Operazioni da svolgere →
1. Nell'articolo sui dispositivi di protezione delle vie respiratorie, a quale attività si riferisce il primo caso?
2. Riprendi l'articolo sui dispositivi di protezione delle vie respiratorie e proseguilo dopo l'ultima frase riportata.

Estratto della pagina →
Categoria: Imparare dagli errori

06/09/2011

Esempi tratti dall’archivio Ispesl Infor.mo.: ancora incidenti legati a mancanza, deterioramento o uso scorretto di dispositivi di protezione delle vie respiratorie. Lo smontaggio di pale in una cisterna e la sabbiatura delle pareti di un silos.

 
Brescia, 6 Sett – Riprendiamo a parlare degli incidenti correlati alla mancanza, il deterioramento o l’uso inadeguato dei dispositivi di protezione delle vie respiratorie, incidenti che – come abbiamo visto in una precedente “puntata” di “Imparare dagli errori”sono spesso correlati a infortuni mortali.
Come sempre, le dinamiche degli incidenti che analizzeremo sono tratte dall’archivio di INFOR.MO. - strumento per l'analisi qualitativa dei casi di infortunio collegato al sistema di sorveglianza degli infortuni mortali e gravi.
 
I casi
Il primo caso è relativo all’attività di montatori, riparatori e manutentori di macchine fisse e mobili.

Estratto dei dati →
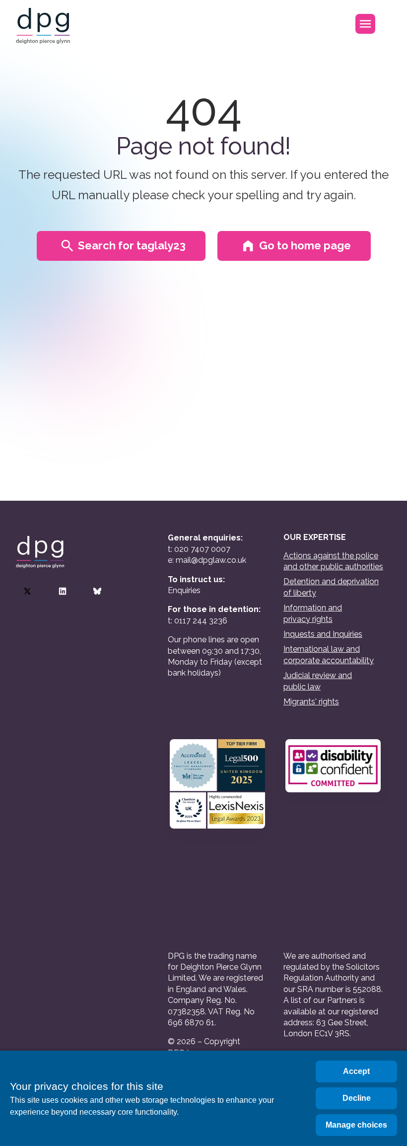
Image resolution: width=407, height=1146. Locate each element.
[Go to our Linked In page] (62, 591)
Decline (356, 1098)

Risposte ai quesiti →
1. Il primo caso riguarda l'attività di montatori, riparatori e manutentori di macchine fisse e mobili.

2.
Due lavoratori, dipendenti rispettivamente di due ditte diverse, sono in un azienda per effettuare lo smontaggio di pale all'interno di una cisterna.
Vengono rinvenuti “privi di conoscenza all'interno del serbatoio, che in precedenza aveva contenuto un semilavorato a base di betone”.
I due lavoratori “non indossavano alcun presidio di protezione: né maschere, né imbracature di sicurezza”. Per il primo si constata il decesso, il secondo, prima in prognosi riservata, poi sciolta, “a seguito della mancanza di ossigeno all'interno della cisterna e/o di inalazione di gas tossici riporta lesioni guaribili in 30 gg”.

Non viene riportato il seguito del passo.